The Office of the New York State Attorney General reviewed the body-camera video, conducted interviews and examined medical records, then concluded there was not enough evidence to bring criminal charges. Investigators found that Rivera’s stated fear for the safety of another officer could not be disproved beyond a reasonable doubt, according to the Attorney General’s report.
Disciplinary Record
The shooting later moved into the NYPD’s internal disciplinary system. After a departmental trial, Deputy Commissioner of Trials Rosemarie Maldonado found Rivera guilty in early 2025 and recommended that he be fired, relying on witness testimony and the body-camera footage.
In 2025, Commissioner Tisch reversed that recommendation and opted not to terminate Rivera, concluding that he made a reasonable, split-second decision to protect another officer. Her written decision lays out that reasoning in detail. The department’s determination is available in an official ruling from the NYPD.
About The Lawsuit
In October 2025, the Feliz family filed their Article 78 petition asking a judge to set aside Tisch’s final ruling and order Rivera’s firing, while explicitly declining to seek financial compensation. That filing is described in a press release from the Center for Constitutional Rights.

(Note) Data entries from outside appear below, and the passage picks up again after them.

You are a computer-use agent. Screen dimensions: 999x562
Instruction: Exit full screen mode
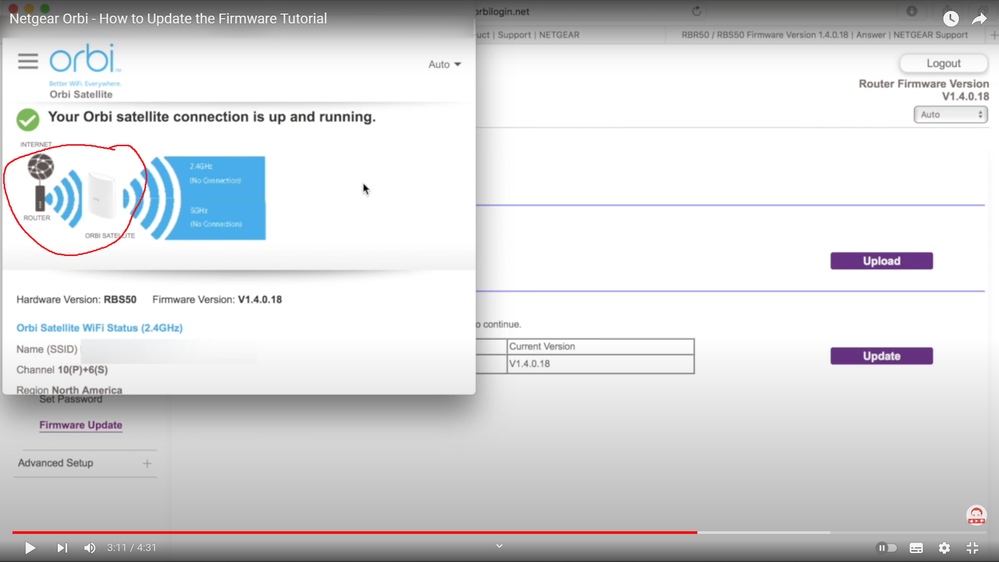tap(972, 548)
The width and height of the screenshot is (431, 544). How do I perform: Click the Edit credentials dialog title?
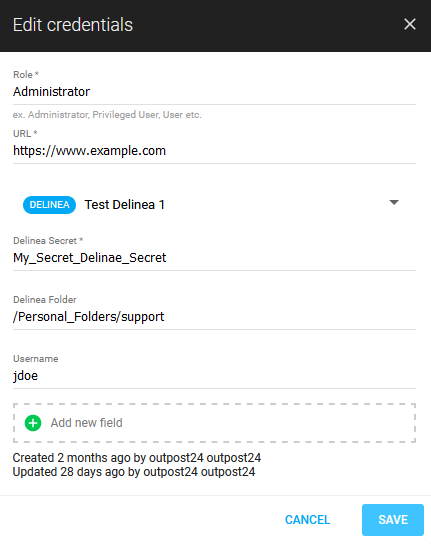73,25
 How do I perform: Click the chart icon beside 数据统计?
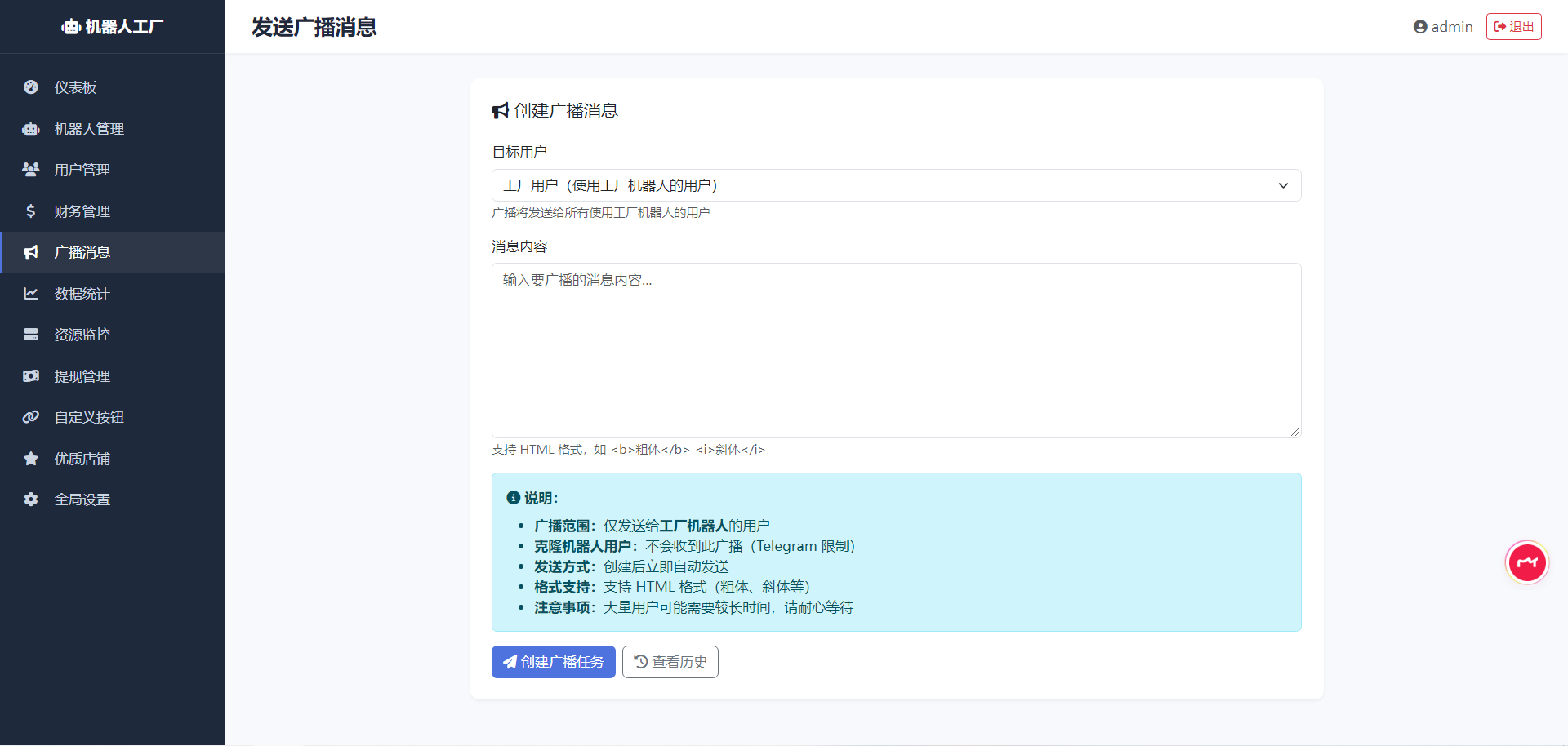coord(31,294)
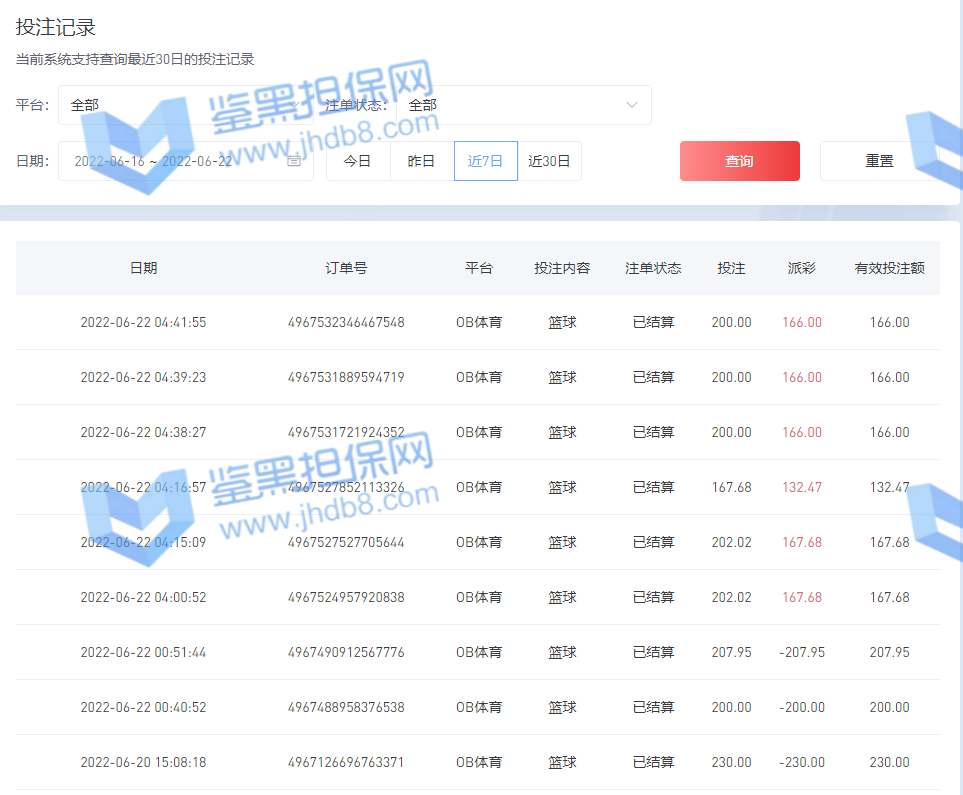
Task: Click the 注单状态 column header
Action: tap(653, 268)
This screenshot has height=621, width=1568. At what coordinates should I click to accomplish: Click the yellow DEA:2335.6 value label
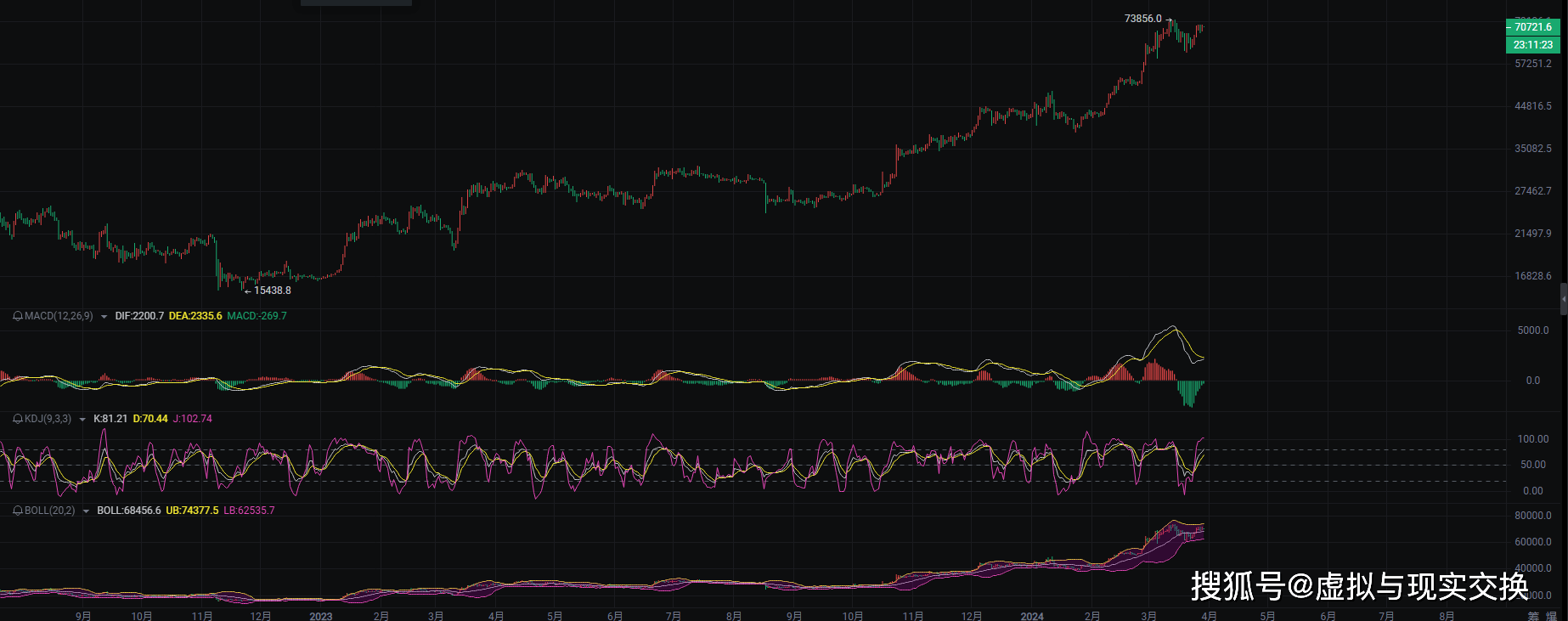pos(195,316)
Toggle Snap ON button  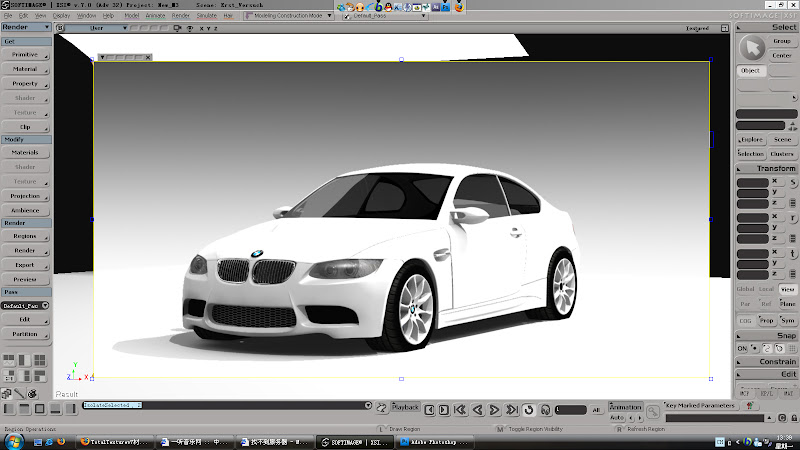pyautogui.click(x=742, y=348)
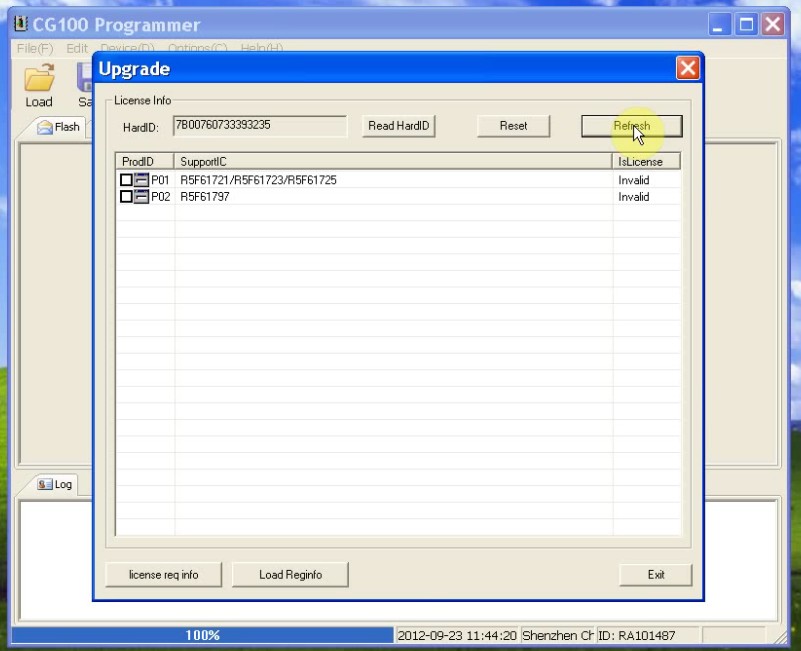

The lawsuit argues that Tisch improperly sidelined evidence that came out during the NYPD trial phase and instead leaned too heavily on the earlier state attorney general report. Civil-rights groups, including LatinoJustice and the Justice Committee, are backing the family’s effort to overturn the commissioner’s call.
Legal Roadmap
An Article 78 proceeding is a state court mechanism designed for relatively quick judicial review of government agency decisions. Judges can throw out agency actions that are arbitrary, capricious, unlawful or beyond the agency’s authority, although they typically do not award broad money damages in this type of case.
Legal practitioners note that Article 78 cases move on a streamlined record and can end in a range of outcomes, from dismissal of the petition to a court order directing the agency to revisit its decision, depending on what the judge finds. A basic overview of the process is available from the Murtha Law Firm.
Reaction And What Comes Next
Feliz’s relatives and allied elected officials have repeatedly rallied outside 1 Police Plaza, urging the NYPD to fire Rivera and blasting Tisch’s reversal. The decision left the family “completely hurt,” brother Samy Feliz said, as previously reported by NY1.
Police unions, for their part, have lined up behind the commissioner’s decision, arguing that department leaders need to stand with officers who make rapid choices during volatile encounters, as Gothamist noted. The legal fight now hinges on whether the judge allows the Article 78 petition to survive the city’s dismissal bid and move into a full review of the NYPD record.
If the case clears that hurdle, the court could go as far as ordering the department to impose Maldonado’s recommended penalty or send the matter back for additional discipline. Outcomes like that are rare and would test just how much influence judges can wield over NYPD discipline. The family’s attorneys say they plan to press the record and ask the court to recognize what they call new evidence that Tisch overlooked. A ruling could come on the written motions alone or after an expedited hearing, at the judge’s discretion.